Aufgabenstellung:
Können Sie aus der Buchbesprechung unten die Passage von „Gesegnet ist er“ bis einschließlich „den Kopf gefallen.“ wortgetreu abschreiben?

Janisch, Heinz (Text) und Selda Marlin Soganci (Illustration): Herr Jemineh hat Glück

Universum Rosarot

von Nikola I. Sutter (2005)

Bei sieben Knödeln erzählt Herr Jemineh Frau Jemineh seine sieben skurril-abenteuerlichen Reisegeschichten, die auf ihre Art siebenmal glücklich enden und ihn letztendlich zu seinem größten Glück führen. Dass Herr Jemineh nicht gerade der geborene Glückspilz ist, lässt schon sein Name erahnen. Nicht nur, dass bei ihm ein kurioses Missgeschick das andere jagt, auch sein rund-kurzes Aussehen zeugt davon, dass er nicht gerade vom Glück begünstigt ist.

Gesegnet ist er allerdings mit der Gabe, Ereignisse, mögen sie für andere noch so unglücklich sein, immer positiv zu sehen und das sprichwörtliche Glück im Unglück zu finden. Egal, ob ihn während seiner Reise ein Dampfer streift oder ihm ein Elefant auf den Kopf fliegt, nichts kann ihm seinen unglaublichen Optimismus rauben, denn schließlich hätte er nie seine Frau kennen gelernt, wäre ihm nicht ihr Blumentopf auf den Kopf gefallen.

Arbeitsmaterial:
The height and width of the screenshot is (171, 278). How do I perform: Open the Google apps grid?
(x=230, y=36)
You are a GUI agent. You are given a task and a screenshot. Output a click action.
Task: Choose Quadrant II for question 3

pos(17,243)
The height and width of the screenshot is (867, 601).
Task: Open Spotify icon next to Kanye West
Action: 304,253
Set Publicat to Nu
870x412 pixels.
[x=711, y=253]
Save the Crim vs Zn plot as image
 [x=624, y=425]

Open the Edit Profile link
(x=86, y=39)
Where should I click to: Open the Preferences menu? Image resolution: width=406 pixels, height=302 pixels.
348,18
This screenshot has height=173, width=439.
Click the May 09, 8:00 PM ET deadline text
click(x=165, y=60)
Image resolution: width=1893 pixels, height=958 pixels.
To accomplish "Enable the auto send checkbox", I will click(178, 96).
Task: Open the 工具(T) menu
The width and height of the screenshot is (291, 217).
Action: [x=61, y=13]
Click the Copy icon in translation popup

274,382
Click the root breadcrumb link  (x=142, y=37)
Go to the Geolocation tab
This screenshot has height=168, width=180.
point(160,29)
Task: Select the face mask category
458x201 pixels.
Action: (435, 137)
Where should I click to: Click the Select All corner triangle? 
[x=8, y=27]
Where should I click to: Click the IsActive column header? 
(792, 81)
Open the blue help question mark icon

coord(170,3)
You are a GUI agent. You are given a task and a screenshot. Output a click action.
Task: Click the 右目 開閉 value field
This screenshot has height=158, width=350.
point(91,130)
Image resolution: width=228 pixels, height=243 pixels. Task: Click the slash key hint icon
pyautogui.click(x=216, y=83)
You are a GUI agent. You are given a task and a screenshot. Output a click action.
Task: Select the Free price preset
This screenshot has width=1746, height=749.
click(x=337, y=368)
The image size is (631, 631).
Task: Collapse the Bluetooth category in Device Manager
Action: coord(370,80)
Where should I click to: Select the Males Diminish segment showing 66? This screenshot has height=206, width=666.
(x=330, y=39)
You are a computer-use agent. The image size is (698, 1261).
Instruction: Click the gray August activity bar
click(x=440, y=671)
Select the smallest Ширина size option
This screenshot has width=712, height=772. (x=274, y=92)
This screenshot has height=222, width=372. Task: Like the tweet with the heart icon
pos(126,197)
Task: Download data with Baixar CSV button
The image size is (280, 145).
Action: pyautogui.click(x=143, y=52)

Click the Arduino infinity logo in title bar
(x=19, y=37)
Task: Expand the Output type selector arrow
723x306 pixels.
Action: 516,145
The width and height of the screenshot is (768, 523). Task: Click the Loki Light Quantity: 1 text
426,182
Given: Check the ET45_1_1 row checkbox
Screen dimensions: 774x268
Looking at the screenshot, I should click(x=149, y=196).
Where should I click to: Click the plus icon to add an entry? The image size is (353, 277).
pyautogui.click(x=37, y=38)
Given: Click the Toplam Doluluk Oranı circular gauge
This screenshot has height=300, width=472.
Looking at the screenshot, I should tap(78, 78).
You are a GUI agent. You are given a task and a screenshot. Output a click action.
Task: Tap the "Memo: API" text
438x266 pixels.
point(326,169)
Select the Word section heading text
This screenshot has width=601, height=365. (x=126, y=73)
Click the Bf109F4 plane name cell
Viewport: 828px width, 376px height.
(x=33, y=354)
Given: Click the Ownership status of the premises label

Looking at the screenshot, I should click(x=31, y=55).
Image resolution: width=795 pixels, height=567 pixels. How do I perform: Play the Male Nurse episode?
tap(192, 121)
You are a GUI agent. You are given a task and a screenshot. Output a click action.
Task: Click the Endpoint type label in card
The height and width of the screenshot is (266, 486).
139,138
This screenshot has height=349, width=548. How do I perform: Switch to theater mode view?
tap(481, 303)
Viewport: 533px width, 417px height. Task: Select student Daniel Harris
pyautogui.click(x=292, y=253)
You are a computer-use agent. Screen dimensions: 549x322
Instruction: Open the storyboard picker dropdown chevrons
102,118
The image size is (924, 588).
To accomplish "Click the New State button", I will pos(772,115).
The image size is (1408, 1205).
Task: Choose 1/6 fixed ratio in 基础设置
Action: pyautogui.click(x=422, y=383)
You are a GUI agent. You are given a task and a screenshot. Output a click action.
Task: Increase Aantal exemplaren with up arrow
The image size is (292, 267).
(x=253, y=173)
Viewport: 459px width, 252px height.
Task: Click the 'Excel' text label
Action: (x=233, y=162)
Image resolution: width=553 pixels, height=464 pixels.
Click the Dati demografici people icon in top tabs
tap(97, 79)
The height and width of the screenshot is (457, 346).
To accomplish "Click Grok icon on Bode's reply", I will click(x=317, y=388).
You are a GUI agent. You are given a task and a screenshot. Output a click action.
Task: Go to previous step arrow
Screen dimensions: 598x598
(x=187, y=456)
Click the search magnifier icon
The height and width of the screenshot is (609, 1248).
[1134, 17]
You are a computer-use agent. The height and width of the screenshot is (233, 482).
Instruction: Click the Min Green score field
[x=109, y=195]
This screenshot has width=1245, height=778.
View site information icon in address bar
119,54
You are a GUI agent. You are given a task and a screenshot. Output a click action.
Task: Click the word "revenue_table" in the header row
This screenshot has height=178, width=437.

Ergebnis:
Gesegnet ist er allerdings mit der Gabe, Ereignisse, mögen sie für andere noch so unglücklich sein, immer positiv zu sehen und das sprichwörtliche Glück im Unglück zu finden. Egal, ob ihn während seiner Reise ein Dampfer streift oder ihm ein Elefant auf den Kopf fliegt, nichts kann ihm seinen unglaublichen Optimismus rauben, denn schließlich hätte er nie seine Frau kennen gelernt, wäre ihm nicht ihr Blumentopf auf den Kopf gefallen.